Raise maxSessionsPerApp to serve more concurrent notebook, terminal, and Streamlit users per pod. The cap is a direct connection count, so the value is the number of concurrent connections you want each pod to serve — there is no longer a factor-of-two thread conversion.

The dominant resource cost of raising the cap is the memory held by the in-flight connections and the CPU spent forwarding their traffic, not thread overhead. grizzlyWorkerPoolMaxSize bounds the shared client transport worker pool that carries the upstream-to-browser leg; leave it at the default unless the CPU panel shows the transport starved. incomingBufferBytes is the ceiling a single received WebSocket frame (for example, a large Jupyter cell output) must fit under; it is grown on demand rather than pre-allocated, and should stay at or above Jupyter's iopub rate-limit budget.

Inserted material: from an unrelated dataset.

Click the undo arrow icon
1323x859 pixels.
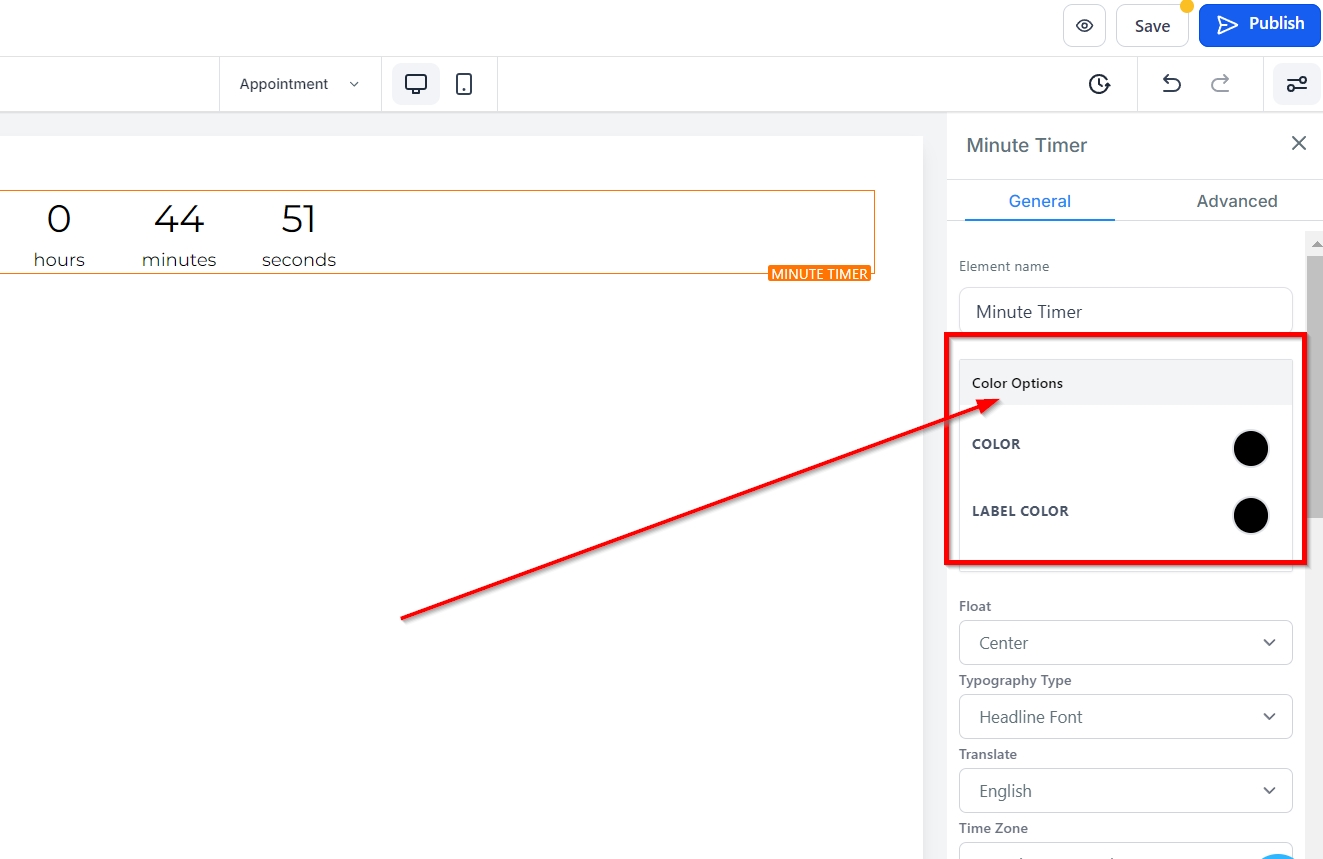[1171, 84]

After changing the cap, watch four panels on the Hopsworks dashboard:

Memory: confirm the Used heap line stays comfortably below the dashed Max heap (-Xmx) line after each GC.
WebSocket - pool CPU: confirm the proxy's CPU draw stays below the pod's CPU request or limit.
WebSocket - pool allocation rate (GC pressure): check whether the higher session count is producing enough allocation to drive GC time up.
GC: confirm GC time stays within budget after the allocation rate moves.

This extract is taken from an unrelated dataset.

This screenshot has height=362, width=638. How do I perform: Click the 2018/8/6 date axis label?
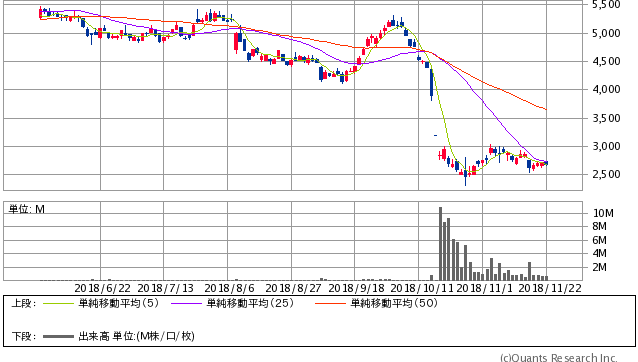229,288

For pod-vs-Kubernetes-limit context (working set vs request and limit) see the Kubernetes / Pods dashboard.

Idle connections#

By default sessionIdleTimeoutMs is 0, which disables the proxy's idle reaper: proxied sessions are legitimately long-lived (an open notebook can sit idle for hours), so the proxy does not close them on inactivity. Set a positive value (in milliseconds) only if you want the proxy itself to drop idle connections; JupyterLab and the terminal client both reconnect transparently after such a close, and the kernel, shell, or Streamlit process running in its own pod is unaffected by the disconnect.

Keepalive heartbeat#

The connection between the browser and the proxy runs through the ingress (nginx), whose default read timeout closes a WebSocket that carries no traffic for 60 seconds. An idle terminal or notebook would otherwise be dropped and reconnected about once a minute, because nothing keeps that hop active on its own: browsers do not send WebSocket pings, and the proxy answers the upstream's pings locally rather than relaying them to the browser. To prevent this, the proxy enables the Tyrus per-session heartbeat on the browser-facing connection: it sends an unsolicited pong every heartbeatIntervalMs (default 20000, i.e. 20 seconds), which keeps the hop active so the ingress does not reap an idle session. Keep the interval comfortably below the ingress read timeout; set heartbeatIntervalMs to 0 to disable the heartbeat if your ingress does not impose an idle timeout.